EXERCISE GOAL: Update the items, beginning at the line that has "Where should I" and stopping after the last item. Replace "backspace" with "delete", keep everything else unchanged, and leave the pictures out of your answer.

• • •

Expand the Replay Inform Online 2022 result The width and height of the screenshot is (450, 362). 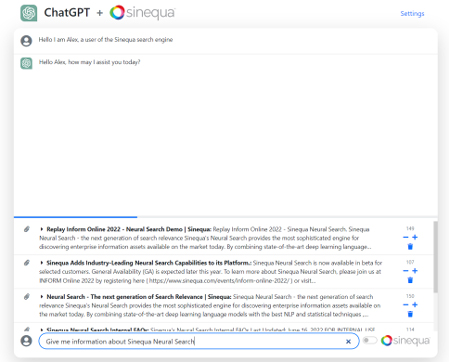(x=42, y=229)
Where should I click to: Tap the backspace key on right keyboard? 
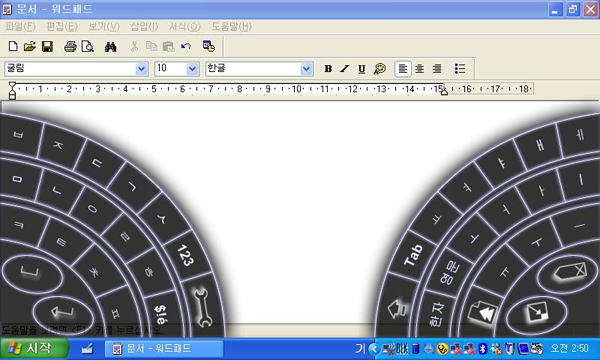click(x=567, y=274)
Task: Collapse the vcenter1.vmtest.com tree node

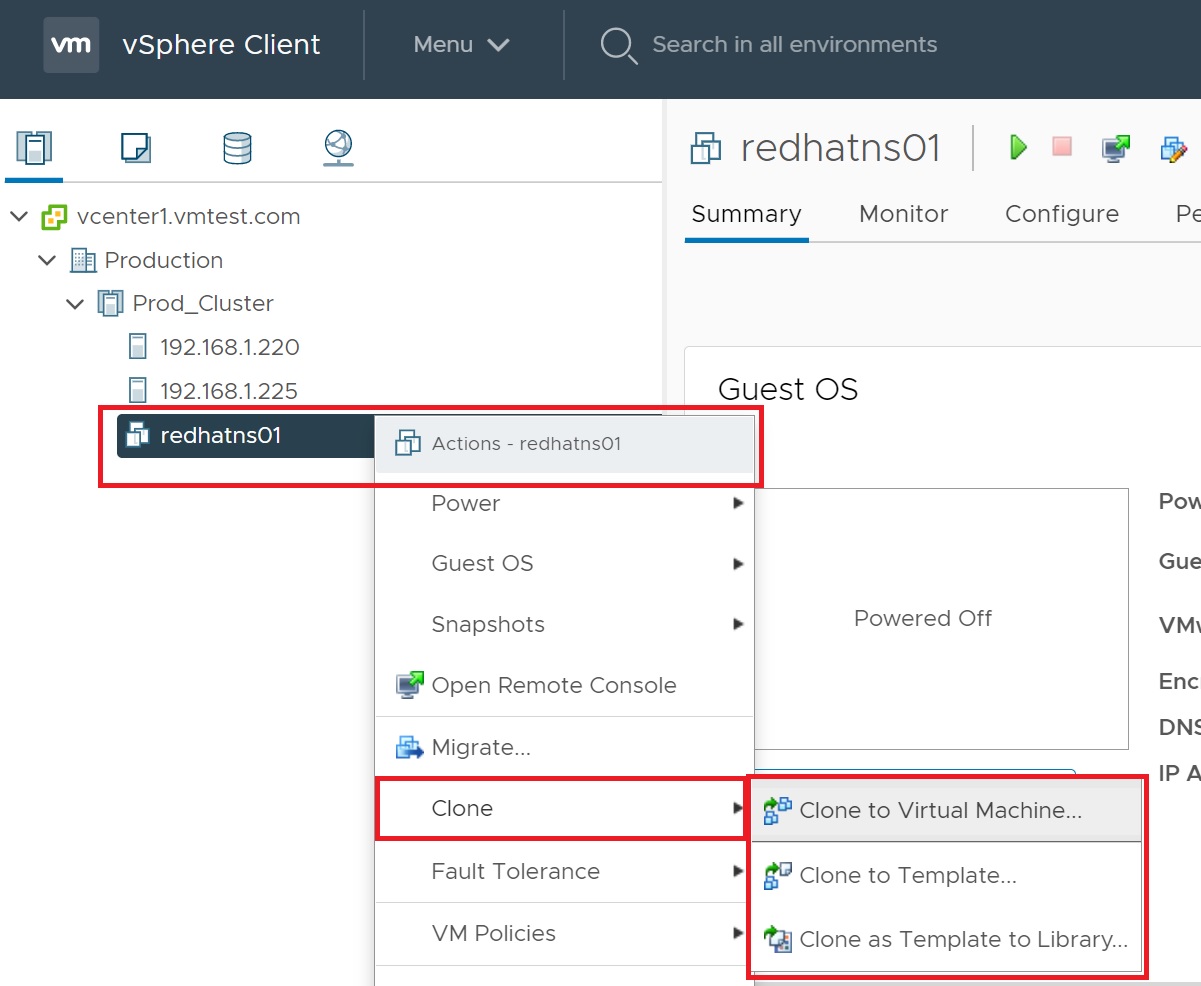Action: (19, 217)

• • •

ANSWER BELOW:
Where should I click to: Tap the delete key on right keyboard? 
click(x=567, y=274)
Task: Collapse the vcenter1.vmtest.com tree node

Action: (19, 217)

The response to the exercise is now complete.